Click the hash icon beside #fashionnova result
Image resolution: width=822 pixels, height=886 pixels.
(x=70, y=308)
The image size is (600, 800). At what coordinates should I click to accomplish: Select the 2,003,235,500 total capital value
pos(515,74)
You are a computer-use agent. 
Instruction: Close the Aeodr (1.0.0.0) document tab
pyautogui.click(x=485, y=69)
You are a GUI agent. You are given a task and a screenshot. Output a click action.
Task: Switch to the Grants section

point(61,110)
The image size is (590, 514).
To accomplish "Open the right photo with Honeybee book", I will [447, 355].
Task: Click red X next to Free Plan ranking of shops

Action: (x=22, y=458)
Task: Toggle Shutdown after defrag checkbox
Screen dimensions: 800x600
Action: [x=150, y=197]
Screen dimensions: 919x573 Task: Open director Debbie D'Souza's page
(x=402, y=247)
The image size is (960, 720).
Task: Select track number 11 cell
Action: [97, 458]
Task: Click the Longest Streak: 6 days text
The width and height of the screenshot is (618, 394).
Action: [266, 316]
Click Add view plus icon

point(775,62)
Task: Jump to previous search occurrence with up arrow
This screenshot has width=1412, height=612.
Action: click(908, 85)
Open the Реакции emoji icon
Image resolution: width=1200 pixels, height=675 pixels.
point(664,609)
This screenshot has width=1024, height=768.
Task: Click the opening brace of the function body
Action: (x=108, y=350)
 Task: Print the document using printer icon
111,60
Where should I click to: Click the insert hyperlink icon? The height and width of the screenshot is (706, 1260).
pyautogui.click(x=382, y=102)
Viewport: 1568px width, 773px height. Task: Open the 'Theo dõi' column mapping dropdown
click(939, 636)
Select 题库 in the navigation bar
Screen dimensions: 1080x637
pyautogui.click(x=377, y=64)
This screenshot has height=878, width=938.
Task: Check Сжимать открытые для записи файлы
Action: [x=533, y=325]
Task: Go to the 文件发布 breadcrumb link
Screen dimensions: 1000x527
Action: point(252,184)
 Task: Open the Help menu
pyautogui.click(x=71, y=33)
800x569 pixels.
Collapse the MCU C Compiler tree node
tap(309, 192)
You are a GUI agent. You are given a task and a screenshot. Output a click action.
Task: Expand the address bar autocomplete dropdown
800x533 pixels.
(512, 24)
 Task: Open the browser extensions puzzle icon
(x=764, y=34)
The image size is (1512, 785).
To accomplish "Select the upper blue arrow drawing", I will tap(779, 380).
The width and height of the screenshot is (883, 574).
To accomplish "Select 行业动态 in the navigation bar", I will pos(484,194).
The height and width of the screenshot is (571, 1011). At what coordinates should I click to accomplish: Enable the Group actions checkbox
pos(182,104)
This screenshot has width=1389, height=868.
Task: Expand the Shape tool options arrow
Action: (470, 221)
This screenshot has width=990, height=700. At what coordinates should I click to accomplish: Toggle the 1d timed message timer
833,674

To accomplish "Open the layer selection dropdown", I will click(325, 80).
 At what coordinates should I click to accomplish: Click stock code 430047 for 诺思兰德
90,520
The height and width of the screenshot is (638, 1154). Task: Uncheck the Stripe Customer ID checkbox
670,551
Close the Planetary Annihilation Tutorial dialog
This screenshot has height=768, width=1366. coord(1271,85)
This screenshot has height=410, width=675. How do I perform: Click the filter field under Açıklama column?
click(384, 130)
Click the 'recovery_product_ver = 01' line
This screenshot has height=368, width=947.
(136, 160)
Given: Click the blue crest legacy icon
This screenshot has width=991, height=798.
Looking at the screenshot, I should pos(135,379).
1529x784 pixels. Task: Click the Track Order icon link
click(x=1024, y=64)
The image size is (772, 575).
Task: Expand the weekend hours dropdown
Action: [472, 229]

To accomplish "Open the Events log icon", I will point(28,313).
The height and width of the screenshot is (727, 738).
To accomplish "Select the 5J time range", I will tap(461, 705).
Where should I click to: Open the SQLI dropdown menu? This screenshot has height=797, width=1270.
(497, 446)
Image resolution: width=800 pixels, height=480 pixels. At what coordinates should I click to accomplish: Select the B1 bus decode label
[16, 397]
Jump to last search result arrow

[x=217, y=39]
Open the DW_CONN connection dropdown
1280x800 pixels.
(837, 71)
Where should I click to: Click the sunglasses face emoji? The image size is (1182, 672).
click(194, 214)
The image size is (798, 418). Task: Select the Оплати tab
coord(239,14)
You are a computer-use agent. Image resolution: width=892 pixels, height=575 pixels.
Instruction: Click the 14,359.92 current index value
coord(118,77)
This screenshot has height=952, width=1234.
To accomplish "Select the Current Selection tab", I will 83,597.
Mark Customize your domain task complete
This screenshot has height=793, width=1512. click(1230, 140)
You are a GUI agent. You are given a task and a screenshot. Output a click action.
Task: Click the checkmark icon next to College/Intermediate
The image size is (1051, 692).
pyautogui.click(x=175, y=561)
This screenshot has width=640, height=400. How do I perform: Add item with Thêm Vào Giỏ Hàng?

.....

Problem statement:
Nothing is to be left out; reproduce each record exactly.

Solution below:
Click the hash icon beside #fashionnova result
Image resolution: width=822 pixels, height=886 pixels.
(x=70, y=308)
The image size is (600, 800). At what coordinates should I click to accomplish: Select the 2,003,235,500 total capital value
pos(515,74)
You are a computer-use agent. 
Instruction: Close the Aeodr (1.0.0.0) document tab
pyautogui.click(x=485, y=69)
You are a GUI agent. You are given a task and a screenshot. Output a click action.
Task: Switch to the Grants section

point(61,110)
The image size is (590, 514).
To accomplish "Open the right photo with Honeybee book", I will [447, 355].
Task: Click red X next to Free Plan ranking of shops

Action: (x=22, y=458)
Task: Toggle Shutdown after defrag checkbox
Screen dimensions: 800x600
Action: [x=150, y=197]
Screen dimensions: 919x573 Task: Open director Debbie D'Souza's page
(x=402, y=247)
The image size is (960, 720).
Task: Select track number 11 cell
Action: [97, 458]
Task: Click the Longest Streak: 6 days text
The width and height of the screenshot is (618, 394).
Action: [266, 316]
Click Add view plus icon

point(775,62)
Task: Jump to previous search occurrence with up arrow
This screenshot has width=1412, height=612.
Action: click(908, 85)
Open the Реакции emoji icon
Image resolution: width=1200 pixels, height=675 pixels.
point(664,609)
This screenshot has width=1024, height=768.
Task: Click the opening brace of the function body
Action: (x=108, y=350)
 Task: Print the document using printer icon
111,60
Where should I click to: Click the insert hyperlink icon? The height and width of the screenshot is (706, 1260).
pyautogui.click(x=382, y=102)
Viewport: 1568px width, 773px height. Task: Open the 'Theo dõi' column mapping dropdown
click(939, 636)
Select 题库 in the navigation bar
Screen dimensions: 1080x637
pyautogui.click(x=377, y=64)
This screenshot has height=878, width=938.
Task: Check Сжимать открытые для записи файлы
Action: [x=533, y=325]
Task: Go to the 文件发布 breadcrumb link
Screen dimensions: 1000x527
Action: point(252,184)
 Task: Open the Help menu
pyautogui.click(x=71, y=33)
800x569 pixels.
Collapse the MCU C Compiler tree node
tap(309, 192)
You are a GUI agent. You are given a task and a screenshot. Output a click action.
Task: Expand the address bar autocomplete dropdown
800x533 pixels.
(512, 24)
 Task: Open the browser extensions puzzle icon
(x=764, y=34)
The image size is (1512, 785).
To accomplish "Select the upper blue arrow drawing", I will tap(779, 380).
The width and height of the screenshot is (883, 574).
To accomplish "Select 行业动态 in the navigation bar", I will pos(484,194).
The height and width of the screenshot is (571, 1011). At what coordinates should I click to accomplish: Enable the Group actions checkbox
pos(182,104)
This screenshot has width=1389, height=868.
Task: Expand the Shape tool options arrow
Action: (470, 221)
This screenshot has width=990, height=700. At what coordinates should I click to accomplish: Toggle the 1d timed message timer
833,674

To accomplish "Open the layer selection dropdown", I will click(325, 80).
 At what coordinates should I click to accomplish: Click stock code 430047 for 诺思兰德
90,520
The height and width of the screenshot is (638, 1154). Task: Uncheck the Stripe Customer ID checkbox
670,551
Close the Planetary Annihilation Tutorial dialog
This screenshot has height=768, width=1366. coord(1271,85)
This screenshot has height=410, width=675. How do I perform: Click the filter field under Açıklama column?
click(384, 130)
Click the 'recovery_product_ver = 01' line
This screenshot has height=368, width=947.
(136, 160)
Given: Click the blue crest legacy icon
This screenshot has width=991, height=798.
Looking at the screenshot, I should pos(135,379).
1529x784 pixels. Task: Click the Track Order icon link
click(x=1024, y=64)
The image size is (772, 575).
Task: Expand the weekend hours dropdown
Action: [472, 229]

To accomplish "Open the Events log icon", I will point(28,313).
The height and width of the screenshot is (727, 738).
To accomplish "Select the 5J time range", I will tap(461, 705).
Where should I click to: Open the SQLI dropdown menu? This screenshot has height=797, width=1270.
(497, 446)
Image resolution: width=800 pixels, height=480 pixels. At what coordinates should I click to accomplish: Select the B1 bus decode label
[16, 397]
Jump to last search result arrow

[x=217, y=39]
Open the DW_CONN connection dropdown
1280x800 pixels.
(837, 71)
Where should I click to: Click the sunglasses face emoji? The image size is (1182, 672).
click(194, 214)
The image size is (798, 418). Task: Select the Оплати tab
coord(239,14)
You are a computer-use agent. Image resolution: width=892 pixels, height=575 pixels.
Instruction: Click the 14,359.92 current index value
coord(118,77)
This screenshot has height=952, width=1234.
To accomplish "Select the Current Selection tab", I will 83,597.
Mark Customize your domain task complete
This screenshot has height=793, width=1512. click(1230, 140)
You are a GUI agent. You are given a task and a screenshot. Output a click action.
Task: Click the checkmark icon next to College/Intermediate
The image size is (1051, 692).
pyautogui.click(x=175, y=561)
This screenshot has width=640, height=400. How do I perform: Add item with Thêm Vào Giỏ Hàng?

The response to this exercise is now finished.